How choices prevent change

I don’t know if you’ll agree but, strategy seems to be all about understanding your competitive environment and then positioning yourself for success in that particular environment by creating a competitive advantage and more economic value in a changing environment. which means that if you make the right choices and you develop well you’ll be succesfull. Well, at least until the world is changing and your competitive advantage is not that sure.

The problem is that you already made choices, a lot of them. And the most important are about the two types of competitive advantage: low cost or differentiation. Of course, you can also try to achieve both, which some say it’s impossible. And, to be honest, in this equation you should also take into account what is the scope of your company. Is it a niche competitor with limited products and services, local distribution and with access to a small segment of customers or is that a broad competitor selling a broad array of products to a large or global market, with access to a large segment of customers.
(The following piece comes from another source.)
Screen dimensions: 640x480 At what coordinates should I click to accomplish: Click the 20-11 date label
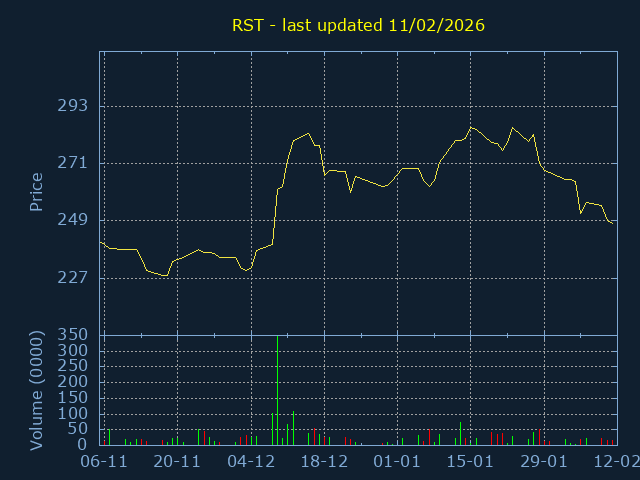[x=177, y=462]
There is no one strategy better than another, and usually the financials of successful companies tell a different story with the same results if we take a look at gross margins, overhead costs, volumes sold and asset turnover. The only problem seems to be when a company decides to do both or when changes of strategy are too often and the company straddles between one approach or another never finding the correct approach on its way of exiting the market. JCPenney, Pierre Cardin and Gucci did this and survived, but most didn’t.

One particular bad way of trying to defend competitive advantage was the airline industry when the low cost companies hurt sales of legacy companies. They tried to fight back with low cost companies that all failed because they tried to use a part of what low cost is keeping old practices, for example still offering food for a price or keeping the seat reservation practice. The results were something else than low cost companies, and the hybrids failed.
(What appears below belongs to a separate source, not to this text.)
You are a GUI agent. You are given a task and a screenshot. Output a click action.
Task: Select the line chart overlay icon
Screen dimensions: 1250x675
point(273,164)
The reason this happened is that competitive advantage involves an integrated self-reinforcing system of activities. The new  company or the new approach has to be different not just to use some of what competition does to be successful. Your choices have to interconnect, one choice you make enhances the value of other choices, one capability you develop creates stronger capabilities elsewhere and, if they fit well, they create competitive advantage and they are difficult to copy.
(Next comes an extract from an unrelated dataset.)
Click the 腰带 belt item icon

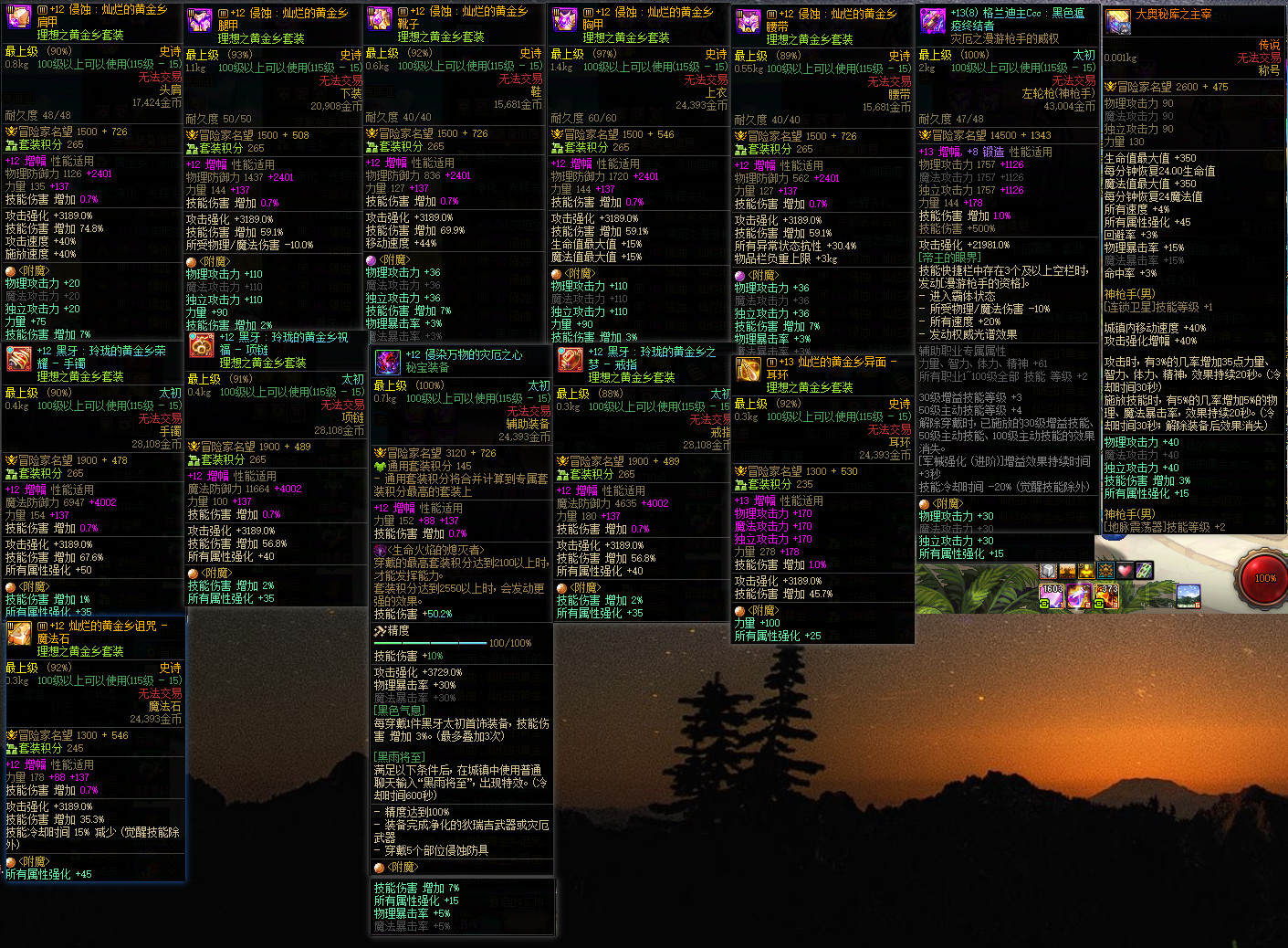click(x=749, y=22)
And to take Walmart as an example difficult to copy even if their strategy is clear because of historic choices it’s important to not that they did choose everyday low price strategy, little national advertising, focused in rural locations, satellite technology to connect with headquarters, creating dense network of stores around distribution centers and frugal travel policies and no regional offices before becoming what they are, and this is difficult to copy in the exact social and economic context.

Each choice reinforced  all the other choices, and if a competitor would try to copy parts of the choices that gave the competitive advantage would not work.  Taking one thing or another would not achieve the same competitive advantage, and because of causal ambiguity rivals don’t even understand how those activities fit together and what caused what. If you create a self-reinforcing system this would be extremely difficult to copy.

So this is how choices prevent change. If a a company made different choices or even it was not around in a certain social and economic context, it will be difficult to copy. But this is also a problem when the company that works and that has built an amazing value chain finds that its competitive advantage is under threat. Imitation, substitution, holdup practices alongside with the fact that management does not understand change, all threaten competitive behavior.

As the IBM versus Dell shows, having the best production capacities and the best distribution network with a retail network to match them was not easy to adapt to a model that didn’t sold computers over phone and built them from parts. The choice that IBM made was to not upset and lose its corporate business which eventually didn’t see a lot of difference and chose other than IBM when computer industry developed. Previous choices, made difficult adaptation, and this led to loses.